# TASK BRIEF
Print the records below verbatim.

[Stored data entries]
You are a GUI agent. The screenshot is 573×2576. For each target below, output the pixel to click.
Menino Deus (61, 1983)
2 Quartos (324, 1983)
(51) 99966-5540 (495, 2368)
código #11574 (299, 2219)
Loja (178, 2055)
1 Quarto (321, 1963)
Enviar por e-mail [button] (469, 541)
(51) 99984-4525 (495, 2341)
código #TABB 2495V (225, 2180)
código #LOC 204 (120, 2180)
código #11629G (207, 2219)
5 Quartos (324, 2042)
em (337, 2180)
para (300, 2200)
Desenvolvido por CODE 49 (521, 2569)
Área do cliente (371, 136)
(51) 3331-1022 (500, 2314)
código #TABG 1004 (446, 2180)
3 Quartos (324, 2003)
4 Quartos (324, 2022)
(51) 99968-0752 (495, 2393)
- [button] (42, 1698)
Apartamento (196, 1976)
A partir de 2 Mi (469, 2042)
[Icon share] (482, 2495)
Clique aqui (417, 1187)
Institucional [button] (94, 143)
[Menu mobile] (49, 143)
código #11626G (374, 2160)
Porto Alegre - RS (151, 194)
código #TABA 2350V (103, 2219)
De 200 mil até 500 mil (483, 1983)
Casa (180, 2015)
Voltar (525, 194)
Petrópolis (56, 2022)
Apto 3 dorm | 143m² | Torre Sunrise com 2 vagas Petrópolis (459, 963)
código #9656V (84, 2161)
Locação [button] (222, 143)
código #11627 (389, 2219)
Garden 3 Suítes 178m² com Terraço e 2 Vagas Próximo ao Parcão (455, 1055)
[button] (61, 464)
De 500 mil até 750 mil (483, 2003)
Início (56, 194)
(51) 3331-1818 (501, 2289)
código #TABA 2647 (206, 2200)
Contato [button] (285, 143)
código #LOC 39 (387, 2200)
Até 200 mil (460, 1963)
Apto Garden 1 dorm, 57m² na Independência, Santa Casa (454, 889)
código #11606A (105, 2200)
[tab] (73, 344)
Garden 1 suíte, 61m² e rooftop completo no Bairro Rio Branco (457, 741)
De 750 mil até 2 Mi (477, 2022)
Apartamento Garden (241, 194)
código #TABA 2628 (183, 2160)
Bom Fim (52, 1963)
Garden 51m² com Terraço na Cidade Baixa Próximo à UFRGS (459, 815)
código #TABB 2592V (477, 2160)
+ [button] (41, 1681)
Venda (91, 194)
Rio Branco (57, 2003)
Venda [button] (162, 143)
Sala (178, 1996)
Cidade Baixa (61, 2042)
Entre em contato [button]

# EXPECTED ANSWER
You are a GUI agent. The screenshot is 573×2576. For each target below, output the pixel to click.
Menino Deus (61, 1983)
2 Quartos (324, 1983)
(51) 99966-5540 (495, 2368)
código #11574 (299, 2219)
Loja (178, 2055)
1 Quarto (321, 1963)
Enviar por e-mail [button] (469, 541)
(51) 99984-4525 (495, 2341)
código #TABB 2495V (225, 2180)
código #LOC 204 (120, 2180)
código #11629G (207, 2219)
5 Quartos (324, 2042)
em (337, 2180)
para (300, 2200)
Desenvolvido por CODE 49 (521, 2569)
Área do cliente (371, 136)
(51) 3331-1022 (500, 2314)
código #TABG 1004 (446, 2180)
3 Quartos (324, 2003)
4 Quartos (324, 2022)
(51) 99968-0752 (495, 2393)
- [button] (42, 1698)
Apartamento (196, 1976)
A partir de 2 Mi (469, 2042)
[Icon share] (482, 2495)
Clique aqui (417, 1187)
Institucional [button] (94, 143)
[Menu mobile] (49, 143)
código #11626G (374, 2160)
Porto Alegre - RS (151, 194)
código #TABA 2350V (103, 2219)
De 200 mil até 500 mil (483, 1983)
Casa (180, 2015)
Voltar (525, 194)
Petrópolis (56, 2022)
Apto 3 dorm | 143m² | Torre Sunrise com 2 vagas Petrópolis (459, 963)
código #9656V (84, 2161)
Locação [button] (222, 143)
código #11627 (389, 2219)
Garden 3 Suítes 178m² com Terraço e 2 Vagas Próximo ao Parcão (455, 1055)
[button] (61, 464)
De 500 mil até 750 mil (483, 2003)
Início (56, 194)
(51) 3331-1818 (501, 2289)
código #TABA 2647 (206, 2200)
Contato [button] (285, 143)
código #LOC 39 (387, 2200)
Até 200 mil (460, 1963)
Apto Garden 1 dorm, 57m² na Independência, Santa Casa (454, 889)
código #11606A (105, 2200)
[tab] (73, 344)
Garden 1 suíte, 61m² e rooftop completo no Bairro Rio Branco (457, 741)
De 750 mil até 2 Mi (477, 2022)
Apartamento Garden (241, 194)
código #TABA 2628 (183, 2160)
Bom Fim (52, 1963)
Garden 51m² com Terraço na Cidade Baixa Próximo à UFRGS (459, 815)
código #TABB 2592V (477, 2160)
+ [button] (41, 1681)
Venda (91, 194)
Rio Branco (57, 2003)
Venda [button] (162, 143)
Sala (178, 1996)
Cidade Baixa (61, 2042)
Entre em contato [button]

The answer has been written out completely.